In their supplemental brief, the challengers said they were perfectly happy with the Court’s “compromise” plan—as long as contraceptive coverage was “provided through a separate policy, with a separate enrollment process, a separate insurance card, and a separate payment source.” This segregation of contraception, however, was precisely what the government was seeking to avoid. It had argued that contraceptive coverage must be “seamless,” offered as part of the regular coverage. Government studies show that this is needed to make sure that women are actually able to use the benefit, without paying a separate premium or needing to find a different provider—both of which reduce their usage of contraception significantly.
A couple of the male justices suggested at argument that maybe women’s reproductive health care ought to just be cut out of “normal” health policies and women should be required to buy a special birth-control policy and pay out of their own pockets.
However, the Court’s opinion Monday contains the following language: “The Government has confirmed that the challenged procedures . . . could be modified to operate in the manner posited in the Court’s order while still ensuring that the affected women receive contraceptive coverage seamlessly, together with the rest of their health coverage.”
As Justice Sonia Sotomayor points out in a special concurrence to the Court’s “per curiam” order, the language suggests that courts below should notapprove any settlement that does not provide “seamless” coverage. In addition, she notes, the “contraceptives only” policies that some Justices wondered about “do not currently exist,” and may very well not be permitted under federal law.

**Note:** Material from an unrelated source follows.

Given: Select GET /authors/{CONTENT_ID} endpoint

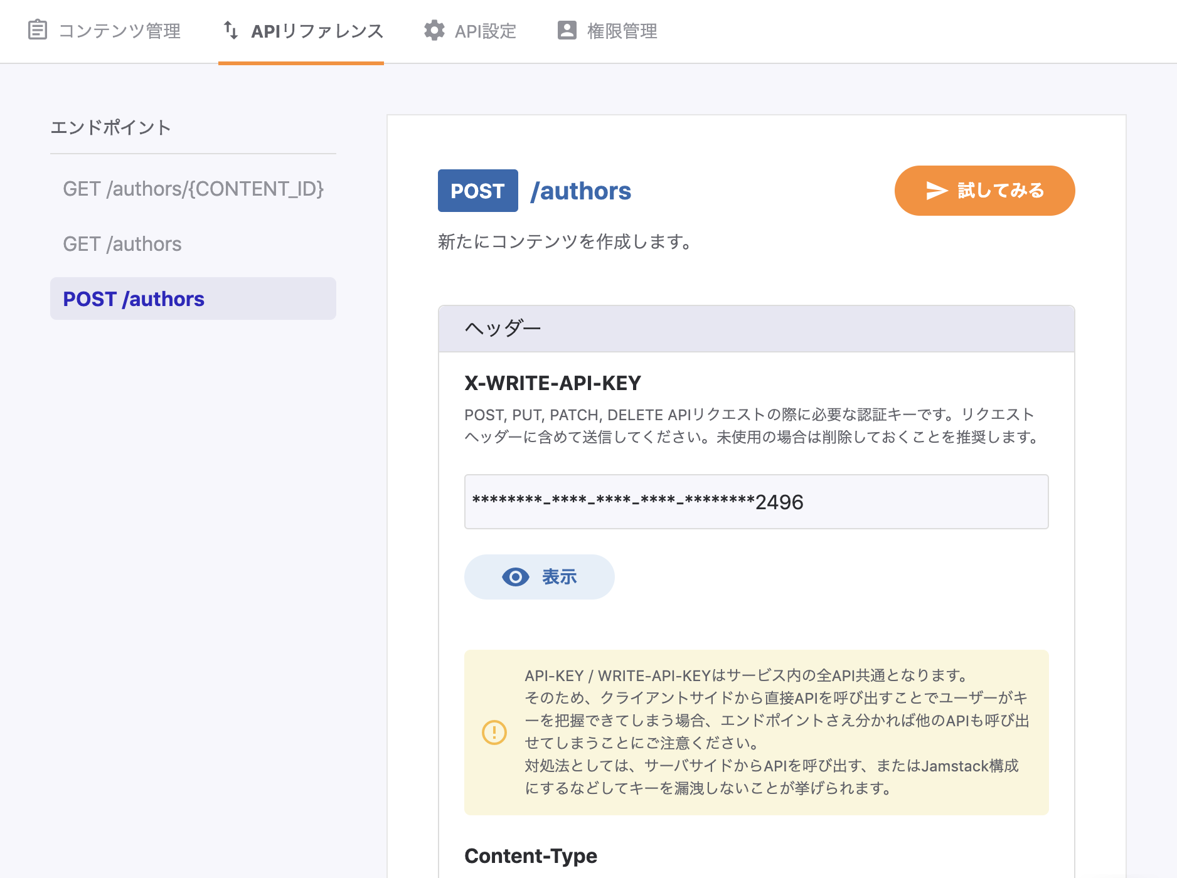Looking at the screenshot, I should (x=193, y=189).
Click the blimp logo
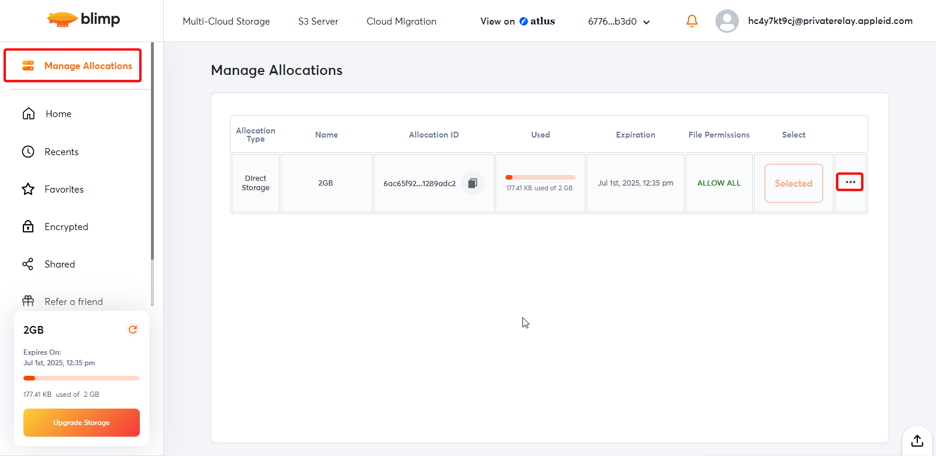Screen dimensions: 936x456 (83, 19)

The Court did not enter an order; instead it sent the cases back to the circuits, basically to allow the parties to negotiate. And the Court indicated that there’s no hurry to wind up the talks. Right now, it pointed out, the employees arereceiving the coverage under an interim order issued in 2014. And the government will not be allowed to issue fines and penalties against the employers until the case is resolved.
Thus the challengers face a kind of prisoners’ dilemma: settle now, with a victory for the government on the table, or stall until an unknown new president arrives to appoint an unknown new justice.
No matter who appoints the next justice, however, the issue will be back in some form. The Court’s order carefully does not resolve the true statutory issues, which are: (1) Is merely filling out a form stating an objection truly a “substantial” burden on religious rights? (No case supports that idea.) (2) Is providing “seamless” contraceptive care a “compelling governmental interest”? (The Hobby Lobby majority seemed skeptical that contraception was all that important.) And (3) is the “mandate” the “least restrictive means” of achieving that “interest”?
At the beginning of this term, the conservative agenda seemed clear: dismantle affirmative action and public-employee unions, and fashion RFRA into a tool that would allow anyone—corporation, church, or individual—to opt out of the regulatory state at any time for any reason. In these high-profile cases, definitive resolution seemed, for better or worse, to be in the offing.
Public-employee unions have survived; the contraception mandate also seems to have also staggered through this term. It’s unclear what will happen on affirmative action, but the Court seems no more likely to be definitive there than it has been in the latter two.
Now these battles will continue as the parties debate the Court’s oblique words and unsettled reasoning.
“A Bicycle Built for Two” may not be far off.